Environmentalists must call that attitude “green.” The less we buy, the less we waste. The less we buy the less packaging ends up in landfills. The less we buy, the more use we have from the stuff we already own. The less we buy, the fewer trips to the store we make in our fossil-fuel-slurping cars. The less we buy, the less we impact the planet.
In my deepest gut, I don’t think Americans are too worried about the amount of pollution their consumer habits cause, which is minuscule in comparison with other nations with horribly polluted air, water and landscape. Further, buying less is exactly the opposite of what “The Green Movement” really wants. I would love to hear some politician promote the idea of buying less to improve the environment. The Greenies would withdraw their support.
I humbly submit that businesses that use the environment as a hook are in business to make money like everybody else. They don’t want us to stay home and use what we already have, they want us to come to the store and buy large quantities of their products. That’s the unavoidable irony of the environmental business. The last thing in the world they want you to do is to stop shopping. They would convince you that you need their special equipment and additives to compost properly, when in truth, if you throw the garbage in a pile and add some grass, it’ll attract flies and other varmints and rot away into mother earth without any help from Al Gore.
I recently visited a health food store in search of bulk soy beans. I want to grind them up in my electric grinder and add them to baked goods to beef up the high-quality, low-cost protein and fiber in our diet. But they were so expensive, I would be better off buying filet mignon if I want high-quality, low-cost protein.
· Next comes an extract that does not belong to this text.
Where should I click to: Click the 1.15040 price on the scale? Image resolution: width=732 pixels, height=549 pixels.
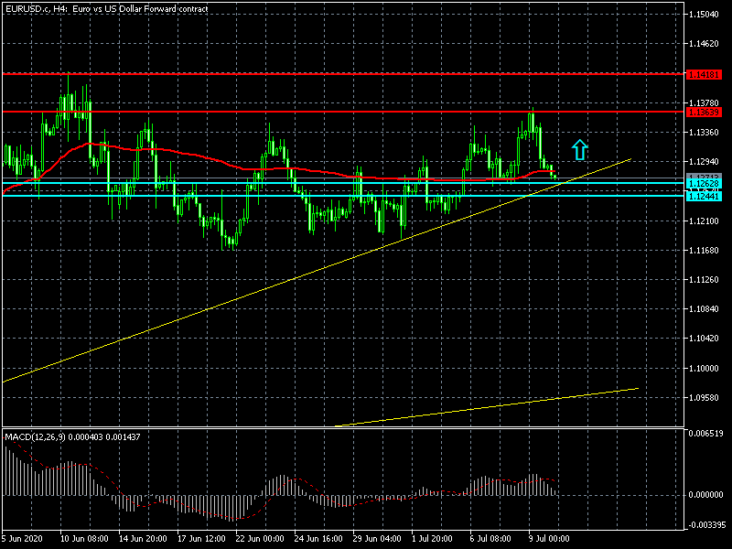click(707, 15)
I stared at the 1-pound package of little white beans wondering if Jack might have traded them for a cow and if I plant them, a beanstalk will bring me to a castle in the clouds.
If not magic, why were these ordinary beans so expensive? Then I noticed the word “organic” on the label and realized that the business wanted me to pay five times the cost of most beans because the farmer didn’t spend the extra money on pesticides to keep bugs out. He hauled manure from the cow pen and the chicken coop to fertilize his fields instead of buying it from the farm supply store. Since the word “organic” doesn’t require that my precious beans were hand picked, nor that the farmer hauled them to the market in a wheel barrow nor were they sold in a biodegradable sack, the only difference is the “green” effect on my psyche and the cash register.
The irony of the whole organic or green idea is that every farmer is motivated to take good care of his soil and control infestations with the least harm to his property. My research suggests that most agriculture would qualify under the legal definitions of “organic,” but the certification and verification process is so cumbersome that farmers serve Americans better by spending the certification money on bigger volumes at lower costs.
Another irony in the green movement is the idea of using corn oil produced fuels as “green” fuels. Corn is extremely hard on the soil and corn producers must amend the soil with additives and leave their fields fallow every few years to recover some of the nutrients stripped from the soil by the plant.
The bottom line of the “Green movement” is the bottom line. It’s a big, money-making business masquerading as our fairy godmother. I’m not buying. I’m going to impact the green in my wallet and the green planet by doing like the folks who built this nation did and make good use of the resources I have by buying less. It’s not my fault if I waste and pollute less along the way.
BETH STEPHENSON is an Edmond resident.